____ Quoted text

[analyzer] Avoid use of CallEvents with obsolete state

clang/lib/StaticAnalyzer/Core/CheckerManager.cpp

@@ -731,19 +731,22 @@ void CheckerManager::runCheckersForEvalCall(ExplodedNodeSet &Dst,
     ExplodedNodeSet checkDst;
     NodeBuilder B(Pred, checkDst, Eng.getBuilderContext());
 
+    ProgramStateRef State = Pred->getState();
+    CallEventRef<> UpdatedCall = Call.cloneWithState(State);
+
     // Check if any of the EvalCall callbacks can evaluate the call.
     for (const auto &EvalCallChecker : EvalCallCheckers) {
       // TODO: Support the situation when the call doesn't correspond
       // to any Expr.
       ProgramPoint L = ProgramPoint::getProgramPoint(
-          Call.getOriginExpr(), ProgramPoint::PostStmtKind,
+          UpdatedCall->getOriginExpr(), ProgramPoint::PostStmtKind,
           Pred->getLocationContext(), EvalCallChecker.Checker);
       bool evaluated = false;
-      { // CheckerContext generates transitions(populates checkDest) on
+      { // CheckerContext generates transitions (populates checkDest) on
         // destruction, so introduce the scope to make sure it gets properly
         // populated.

________
____ Entries

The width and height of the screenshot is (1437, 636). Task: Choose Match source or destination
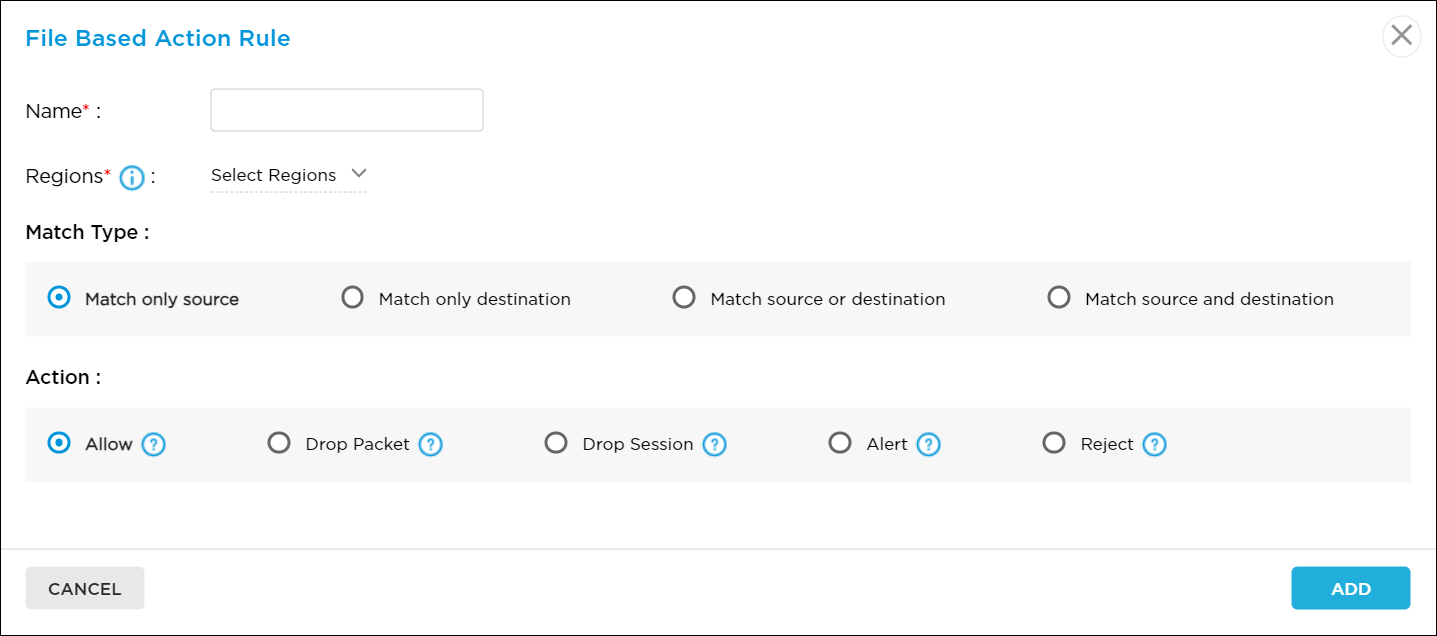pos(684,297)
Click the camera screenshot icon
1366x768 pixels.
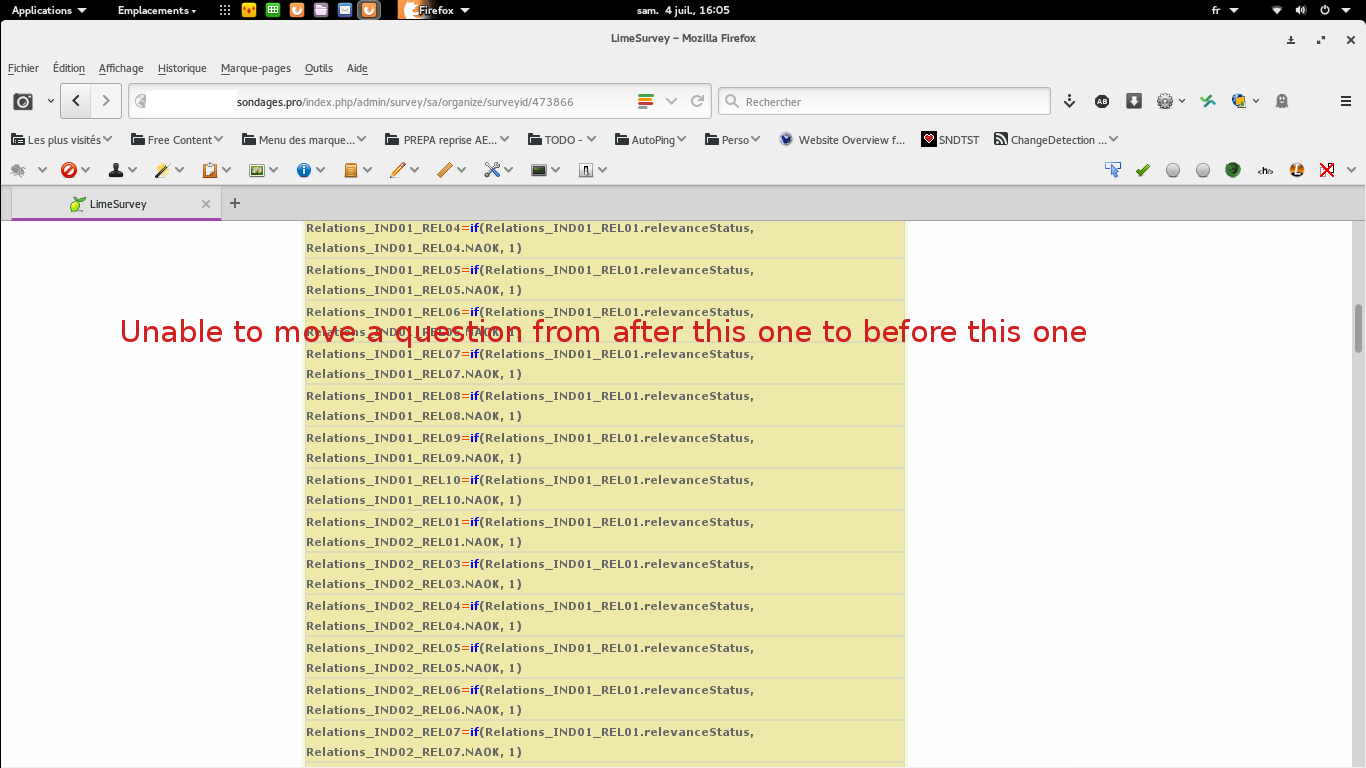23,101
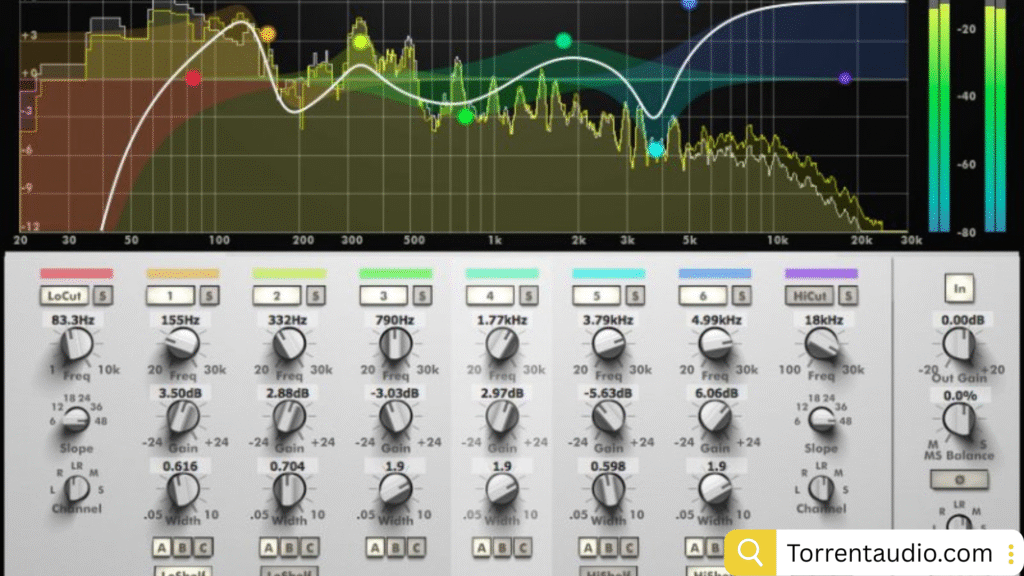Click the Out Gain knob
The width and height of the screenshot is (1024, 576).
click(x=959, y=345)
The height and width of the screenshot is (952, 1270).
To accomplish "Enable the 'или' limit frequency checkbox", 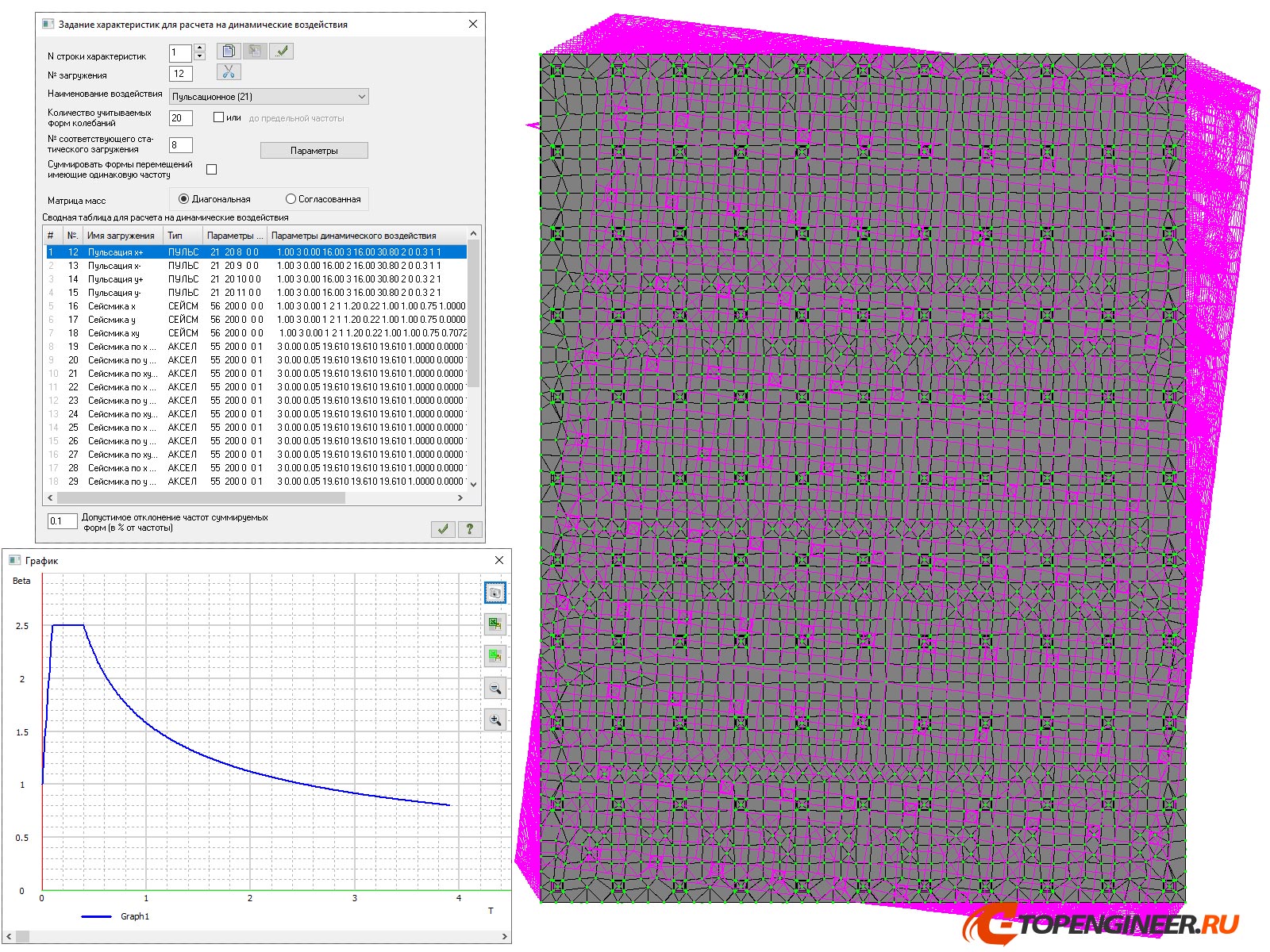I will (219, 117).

________

Task list »
A. Answer these about the CheckerManager.cpp diff:
(i) Which method of Call produces UpdatedCall?
(ii) Which ProgramPoint kind is passed to ProgramPoint::getProgramPoint?
(iii) What does the diff's title say the change avoids?
B. Can you carry on the CheckerManager.cpp diff from its last line?
The records have nothing to do with these tasks.

Results by task »
A.
(i) cloneWithState, called with State.
(ii) ProgramPoint::PostStmtKind.
(iii) Use of CallEvents with obsolete state.

B.
         CheckerContext C(B, Eng, Pred, L);
-        evaluated = EvalCallChecker(Call, C);
+        evaluated = EvalCallChecker(*UpdatedCall, C);
       }
 #ifndef NDEBUG
       if (evaluated && evaluatorChecker) {
@@ -774,7 +777,7 @@ void CheckerManager::runCheckersForEvalCall(ExplodedNodeSet &Dst,
     // If none of the checkers evaluated the call, ask ExprEngine to handle it.
     if (!evaluatorChecker) {
       NodeBuilder B(Pred, Dst, Eng.getBuilderContext());
-      Eng.defaultEvalCall(B, Pred, Call, CallOpts);
+      Eng.defaultEvalCall(B, Pred, *UpdatedCall, CallOpts);
     }
   }
 }

clang/lib/StaticAnalyzer/Core/ExprEngineCallAndReturn.cpp

@@ -628,6 +628,8 @@ void ExprEngine::VisitCallExpr(const CallExpr *CE, ExplodedNode *Pred,
 
 ProgramStateRef ExprEngine::finishArgumentConstruction(ProgramStateRef State,
                                                        const CallEvent &Call) {
+  // WARNING: The state attached to 'Call' may be obsolete, do not call any
+  // methods that rely on it!
   const Expr *E = Call.getOriginExpr();
   // FIXME: Constructors to placement arguments of operator new
   // are not supported yet.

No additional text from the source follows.